* PROVIDED RECORDS:
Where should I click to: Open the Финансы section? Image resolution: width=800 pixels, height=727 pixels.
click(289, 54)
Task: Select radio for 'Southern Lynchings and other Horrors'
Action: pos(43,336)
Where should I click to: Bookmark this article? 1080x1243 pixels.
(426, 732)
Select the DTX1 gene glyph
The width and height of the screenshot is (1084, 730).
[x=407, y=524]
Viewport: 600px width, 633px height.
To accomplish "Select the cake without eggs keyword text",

* EXERCISE REQUIREMENTS: Copy the whole listing down exactly.

* THE ANSWER:
Where should I click to: Open the Финансы section? Image resolution: width=800 pixels, height=727 pixels.
click(289, 54)
Task: Select radio for 'Southern Lynchings and other Horrors'
Action: pos(43,336)
Where should I click to: Bookmark this article? 1080x1243 pixels.
(426, 732)
Select the DTX1 gene glyph
The width and height of the screenshot is (1084, 730).
[x=407, y=524]
Viewport: 600px width, 633px height.
To accomplish "Select the cake without eggs keyword text",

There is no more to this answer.